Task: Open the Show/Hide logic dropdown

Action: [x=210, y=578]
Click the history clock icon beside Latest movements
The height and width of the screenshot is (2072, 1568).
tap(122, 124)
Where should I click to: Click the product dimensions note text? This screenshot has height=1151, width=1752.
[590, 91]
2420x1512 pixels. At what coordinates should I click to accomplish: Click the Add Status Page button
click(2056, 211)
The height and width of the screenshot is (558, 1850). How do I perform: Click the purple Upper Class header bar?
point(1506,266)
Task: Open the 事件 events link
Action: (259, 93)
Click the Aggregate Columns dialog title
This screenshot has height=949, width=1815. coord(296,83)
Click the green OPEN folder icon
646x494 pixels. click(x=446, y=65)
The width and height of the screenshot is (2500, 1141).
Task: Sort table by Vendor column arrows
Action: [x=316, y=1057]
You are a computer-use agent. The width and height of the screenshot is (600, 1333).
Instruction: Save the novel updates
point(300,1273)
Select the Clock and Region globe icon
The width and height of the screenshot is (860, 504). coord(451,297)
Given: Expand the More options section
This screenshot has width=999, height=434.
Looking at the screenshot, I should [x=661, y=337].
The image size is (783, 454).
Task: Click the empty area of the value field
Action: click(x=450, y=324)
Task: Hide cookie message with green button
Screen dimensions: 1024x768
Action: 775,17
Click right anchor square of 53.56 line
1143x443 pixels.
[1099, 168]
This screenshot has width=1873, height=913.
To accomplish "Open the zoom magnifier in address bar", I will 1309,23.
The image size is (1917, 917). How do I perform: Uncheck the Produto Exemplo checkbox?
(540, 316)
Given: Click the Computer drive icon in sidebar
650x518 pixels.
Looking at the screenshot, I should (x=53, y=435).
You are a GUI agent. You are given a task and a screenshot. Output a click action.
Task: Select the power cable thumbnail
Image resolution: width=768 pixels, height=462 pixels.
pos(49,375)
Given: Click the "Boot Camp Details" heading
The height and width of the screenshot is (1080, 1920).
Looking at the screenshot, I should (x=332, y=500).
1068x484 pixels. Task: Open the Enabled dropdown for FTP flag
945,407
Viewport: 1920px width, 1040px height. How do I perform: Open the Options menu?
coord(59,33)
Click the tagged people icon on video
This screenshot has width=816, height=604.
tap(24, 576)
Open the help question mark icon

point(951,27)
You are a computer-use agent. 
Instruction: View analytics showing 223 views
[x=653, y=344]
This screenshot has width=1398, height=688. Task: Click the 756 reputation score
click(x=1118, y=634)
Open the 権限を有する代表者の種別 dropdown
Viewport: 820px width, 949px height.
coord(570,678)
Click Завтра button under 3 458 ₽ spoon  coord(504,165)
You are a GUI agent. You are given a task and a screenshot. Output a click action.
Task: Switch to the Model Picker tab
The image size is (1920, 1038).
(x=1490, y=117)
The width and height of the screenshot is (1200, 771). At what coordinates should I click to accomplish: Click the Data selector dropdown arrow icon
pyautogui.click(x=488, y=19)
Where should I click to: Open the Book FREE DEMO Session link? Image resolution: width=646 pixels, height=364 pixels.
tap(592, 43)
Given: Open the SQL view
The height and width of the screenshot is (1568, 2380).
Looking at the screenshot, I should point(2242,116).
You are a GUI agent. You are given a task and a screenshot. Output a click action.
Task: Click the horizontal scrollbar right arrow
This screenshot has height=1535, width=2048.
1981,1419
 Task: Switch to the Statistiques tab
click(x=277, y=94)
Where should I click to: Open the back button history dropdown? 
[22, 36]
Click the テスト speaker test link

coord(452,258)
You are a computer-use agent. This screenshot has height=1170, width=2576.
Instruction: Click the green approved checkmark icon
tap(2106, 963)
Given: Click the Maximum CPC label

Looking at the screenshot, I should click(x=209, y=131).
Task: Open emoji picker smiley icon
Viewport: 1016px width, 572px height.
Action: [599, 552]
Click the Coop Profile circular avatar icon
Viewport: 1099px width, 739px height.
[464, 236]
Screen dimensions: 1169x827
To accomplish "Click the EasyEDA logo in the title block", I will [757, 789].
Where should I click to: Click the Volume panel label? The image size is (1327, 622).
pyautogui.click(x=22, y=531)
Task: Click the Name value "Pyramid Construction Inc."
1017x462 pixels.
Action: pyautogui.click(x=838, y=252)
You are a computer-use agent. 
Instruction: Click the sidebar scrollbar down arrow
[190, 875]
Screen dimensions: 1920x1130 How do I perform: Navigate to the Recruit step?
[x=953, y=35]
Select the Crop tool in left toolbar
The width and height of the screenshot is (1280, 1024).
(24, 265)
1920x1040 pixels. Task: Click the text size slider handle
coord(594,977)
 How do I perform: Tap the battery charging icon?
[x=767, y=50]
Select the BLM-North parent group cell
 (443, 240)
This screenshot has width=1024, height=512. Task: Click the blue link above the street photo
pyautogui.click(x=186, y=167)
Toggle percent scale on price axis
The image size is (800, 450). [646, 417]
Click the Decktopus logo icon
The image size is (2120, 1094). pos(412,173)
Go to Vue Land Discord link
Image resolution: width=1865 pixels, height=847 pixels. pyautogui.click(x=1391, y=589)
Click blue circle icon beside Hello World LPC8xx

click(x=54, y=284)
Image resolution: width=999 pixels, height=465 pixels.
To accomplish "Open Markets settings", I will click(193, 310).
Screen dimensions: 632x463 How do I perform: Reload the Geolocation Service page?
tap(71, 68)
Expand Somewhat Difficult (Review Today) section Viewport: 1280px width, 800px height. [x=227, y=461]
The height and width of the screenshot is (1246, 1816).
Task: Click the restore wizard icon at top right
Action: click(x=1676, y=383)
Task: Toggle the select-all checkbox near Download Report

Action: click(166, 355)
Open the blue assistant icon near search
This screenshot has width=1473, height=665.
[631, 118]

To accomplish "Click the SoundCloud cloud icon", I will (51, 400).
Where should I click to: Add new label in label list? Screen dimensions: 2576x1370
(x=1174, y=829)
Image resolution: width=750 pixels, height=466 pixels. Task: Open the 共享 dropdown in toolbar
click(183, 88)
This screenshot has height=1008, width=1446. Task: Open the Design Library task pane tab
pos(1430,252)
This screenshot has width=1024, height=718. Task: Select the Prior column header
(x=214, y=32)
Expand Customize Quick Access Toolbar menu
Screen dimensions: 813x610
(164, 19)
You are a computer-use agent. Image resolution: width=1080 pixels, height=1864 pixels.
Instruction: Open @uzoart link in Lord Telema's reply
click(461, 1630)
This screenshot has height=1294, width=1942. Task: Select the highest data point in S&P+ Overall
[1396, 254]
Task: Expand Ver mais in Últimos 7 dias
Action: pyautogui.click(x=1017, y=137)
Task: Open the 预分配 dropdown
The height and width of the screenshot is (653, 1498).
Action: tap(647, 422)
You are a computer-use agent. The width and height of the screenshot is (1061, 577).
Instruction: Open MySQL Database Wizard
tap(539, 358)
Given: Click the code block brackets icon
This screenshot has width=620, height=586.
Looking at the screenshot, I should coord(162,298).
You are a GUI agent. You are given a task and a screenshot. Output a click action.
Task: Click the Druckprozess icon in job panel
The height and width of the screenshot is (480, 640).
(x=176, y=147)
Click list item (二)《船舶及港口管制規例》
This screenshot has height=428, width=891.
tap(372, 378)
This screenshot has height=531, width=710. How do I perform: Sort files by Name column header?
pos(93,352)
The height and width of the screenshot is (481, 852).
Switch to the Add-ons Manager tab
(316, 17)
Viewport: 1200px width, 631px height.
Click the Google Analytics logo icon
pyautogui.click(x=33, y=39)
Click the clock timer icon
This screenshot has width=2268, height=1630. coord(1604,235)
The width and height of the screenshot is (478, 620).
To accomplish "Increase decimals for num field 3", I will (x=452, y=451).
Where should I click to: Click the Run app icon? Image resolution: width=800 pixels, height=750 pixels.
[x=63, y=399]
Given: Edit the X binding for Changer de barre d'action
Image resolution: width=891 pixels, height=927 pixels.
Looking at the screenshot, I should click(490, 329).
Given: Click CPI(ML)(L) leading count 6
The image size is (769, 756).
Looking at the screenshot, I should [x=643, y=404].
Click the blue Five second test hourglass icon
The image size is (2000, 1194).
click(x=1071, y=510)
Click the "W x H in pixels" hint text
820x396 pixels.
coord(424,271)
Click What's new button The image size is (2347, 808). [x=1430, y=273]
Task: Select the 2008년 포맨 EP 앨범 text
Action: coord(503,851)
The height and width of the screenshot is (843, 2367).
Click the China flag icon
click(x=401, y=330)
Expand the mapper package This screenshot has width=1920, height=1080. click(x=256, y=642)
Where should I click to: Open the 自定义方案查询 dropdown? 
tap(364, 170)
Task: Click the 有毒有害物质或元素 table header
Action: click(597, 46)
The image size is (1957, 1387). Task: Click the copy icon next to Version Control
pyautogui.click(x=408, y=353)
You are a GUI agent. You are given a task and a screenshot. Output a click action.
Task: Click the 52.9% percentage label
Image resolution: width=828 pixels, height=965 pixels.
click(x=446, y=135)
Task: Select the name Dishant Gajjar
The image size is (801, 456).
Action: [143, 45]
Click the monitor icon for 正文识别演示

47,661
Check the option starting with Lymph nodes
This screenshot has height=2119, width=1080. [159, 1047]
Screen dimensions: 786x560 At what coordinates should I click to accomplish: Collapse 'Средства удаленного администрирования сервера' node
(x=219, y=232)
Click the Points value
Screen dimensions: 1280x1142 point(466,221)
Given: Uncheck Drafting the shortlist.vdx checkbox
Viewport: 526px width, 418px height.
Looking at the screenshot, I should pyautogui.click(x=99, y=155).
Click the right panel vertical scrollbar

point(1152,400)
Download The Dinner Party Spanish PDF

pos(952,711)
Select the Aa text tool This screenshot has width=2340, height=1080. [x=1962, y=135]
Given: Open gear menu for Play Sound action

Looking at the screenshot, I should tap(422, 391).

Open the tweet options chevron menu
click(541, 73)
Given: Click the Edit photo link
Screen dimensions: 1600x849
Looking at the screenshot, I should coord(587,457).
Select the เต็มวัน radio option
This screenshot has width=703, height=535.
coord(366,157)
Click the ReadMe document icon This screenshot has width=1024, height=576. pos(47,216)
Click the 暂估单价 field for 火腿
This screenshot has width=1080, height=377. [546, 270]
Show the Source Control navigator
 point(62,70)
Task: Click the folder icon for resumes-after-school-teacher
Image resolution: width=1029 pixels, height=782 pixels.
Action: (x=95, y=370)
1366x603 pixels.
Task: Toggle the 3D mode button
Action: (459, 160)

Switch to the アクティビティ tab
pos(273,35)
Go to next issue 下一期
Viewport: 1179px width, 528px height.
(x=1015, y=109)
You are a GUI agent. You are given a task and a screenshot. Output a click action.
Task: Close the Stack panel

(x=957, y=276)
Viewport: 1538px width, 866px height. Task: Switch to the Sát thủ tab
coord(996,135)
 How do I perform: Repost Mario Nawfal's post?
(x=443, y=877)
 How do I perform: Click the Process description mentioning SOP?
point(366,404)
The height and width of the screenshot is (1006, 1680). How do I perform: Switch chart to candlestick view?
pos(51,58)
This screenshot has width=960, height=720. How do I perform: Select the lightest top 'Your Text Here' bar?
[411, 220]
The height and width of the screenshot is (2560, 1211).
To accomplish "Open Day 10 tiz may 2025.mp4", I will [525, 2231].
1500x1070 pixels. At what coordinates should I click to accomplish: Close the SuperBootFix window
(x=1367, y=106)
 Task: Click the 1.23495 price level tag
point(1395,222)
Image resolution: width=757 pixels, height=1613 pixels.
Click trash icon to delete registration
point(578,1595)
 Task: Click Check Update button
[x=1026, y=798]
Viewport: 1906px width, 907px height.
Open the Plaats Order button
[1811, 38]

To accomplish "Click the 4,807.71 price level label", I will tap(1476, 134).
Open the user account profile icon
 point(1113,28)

**Job:**
Please update the data from the line with "is (1061, 577)." up to and including the line with "Action: coord(503,851)" by replacing "Add-ons Manager" with "Extensions Manager" and leaving everything else unchanged. Give only those lines.

**Written answer:**
You are a computer-use agent. The width and height of the screenshot is (1061, 577).
Instruction: Open MySQL Database Wizard
tap(539, 358)
Given: Click the code block brackets icon
This screenshot has width=620, height=586.
Looking at the screenshot, I should coord(162,298).
You are a GUI agent. You are given a task and a screenshot. Output a click action.
Task: Click the Druckprozess icon in job panel
The height and width of the screenshot is (480, 640).
(x=176, y=147)
Click list item (二)《船舶及港口管制規例》
This screenshot has height=428, width=891.
tap(372, 378)
This screenshot has height=531, width=710. How do I perform: Sort files by Name column header?
pos(93,352)
The height and width of the screenshot is (481, 852).
Switch to the Extensions Manager tab
(316, 17)
Viewport: 1200px width, 631px height.
Click the Google Analytics logo icon
pyautogui.click(x=33, y=39)
Click the clock timer icon
This screenshot has width=2268, height=1630. coord(1604,235)
The width and height of the screenshot is (478, 620).
To accomplish "Increase decimals for num field 3", I will (x=452, y=451).
Where should I click to: Click the Run app icon? Image resolution: width=800 pixels, height=750 pixels.
[x=63, y=399]
Given: Edit the X binding for Changer de barre d'action
Image resolution: width=891 pixels, height=927 pixels.
Looking at the screenshot, I should click(490, 329).
Given: Click CPI(ML)(L) leading count 6
The image size is (769, 756).
Looking at the screenshot, I should [x=643, y=404].
Click the blue Five second test hourglass icon
The image size is (2000, 1194).
click(x=1071, y=510)
Click the "W x H in pixels" hint text
820x396 pixels.
coord(424,271)
Click What's new button The image size is (2347, 808). [x=1430, y=273]
Task: Select the 2008년 포맨 EP 앨범 text
Action: coord(503,851)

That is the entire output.